Société-Boké : «Depuis 2013, le CECOJE de Boké n’a pas bénéficié de financement du Ministère de la Jeunesse et ses partenaires…» (Chef CECOJE)

Malgré multiples sacrifices consentis par la jeunesse, le Centre d’Ecoute de Conseils et d’Orientation des jeunes (CECOJE) de la préfecture de Boké, n’a pas bénéficié de financement de la part du Minist.è
e de la Jeunesse et de l’Emploi jeunes (MJEJ) et de ses partenaires, selon le Chef CECOJE, Amara Oumar Sylla.

Courant 2016, selon les sources concordantes, le CECOJE de Boké a réalisé, 68 causeries éducatives, 36 forums théâtres participatifs sur les conflits domaniaux, 11 manifestations culturelles et sportives, 02 animations publiques, 03 caravanes et 02 séries de formation à l’intention des jeunes et des paires éducateurs.

En 2017, diverses activités intéressant la vie des populations rurales notamment.
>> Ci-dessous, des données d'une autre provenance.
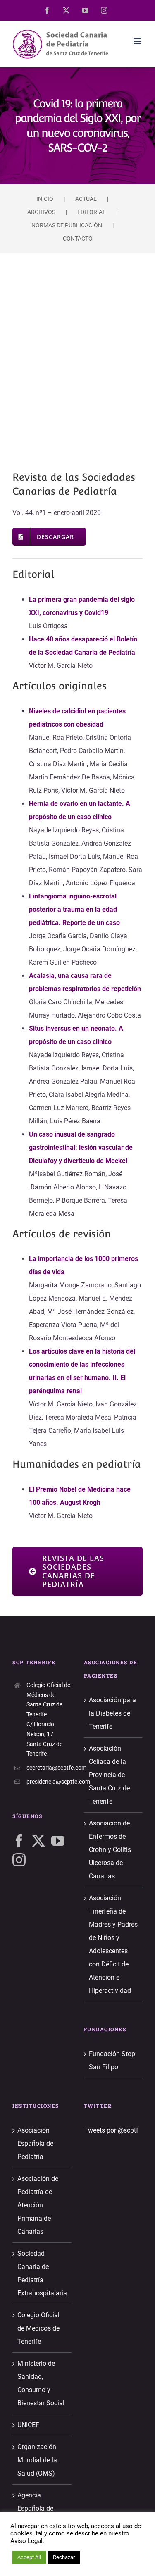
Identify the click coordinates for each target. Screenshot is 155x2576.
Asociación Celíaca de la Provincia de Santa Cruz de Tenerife (109, 1774)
Au nombre de ces activités à mener, on peut citer entre autres, la sensibilisation de 15.000 jeunes sur les maladies sexuellement transmissibles (VIH/SIDA), la réalisation de 04 émissions inter actives avec pour cibles, 80% de la population, 04 séries de formation à l’intention des associations juvéniles, 02 manifestations artistiques et culturelles devant toucher 20.000 personnes et l’installation des clubs d’écoute servant de relais directs pour le CECOJE au sein des établissements scolaires.

Cette selon Amara Oumar Sylla, «25.000 adolescents participeront à une compétition multidisciplinaires, une caravane de sensibilisation ayant pour cibles les 90% des populations des localités difficiles d’accès et à la distribution de 120.000 condoles à l’intention de 60.000 adolescents. Mais la mise en œuvre de ces activités demande des moyens matériels financiers dépassant largement les possibilités du CECOJE qui, depuis 2013, n’a pas bénéficié de financement du Ministère de la Jeunesse et de l’Emploi jeunes…»

Au-delà de ces multiples sacrifices, le CECOJE de Boké éprouve d’énormes difficultés liées au manque d’outils informatiques (ordinateurs, imprimantes, photocopieuses), de subvention, à l’insuffisance de matériels promotionnels (chaises, rétroprojecteurs, moyens de déplacement, dépliants, T-shirts, casquettes) et à l’inexistence de caméra permettant d’archiver les activités réalisées sur le terrain.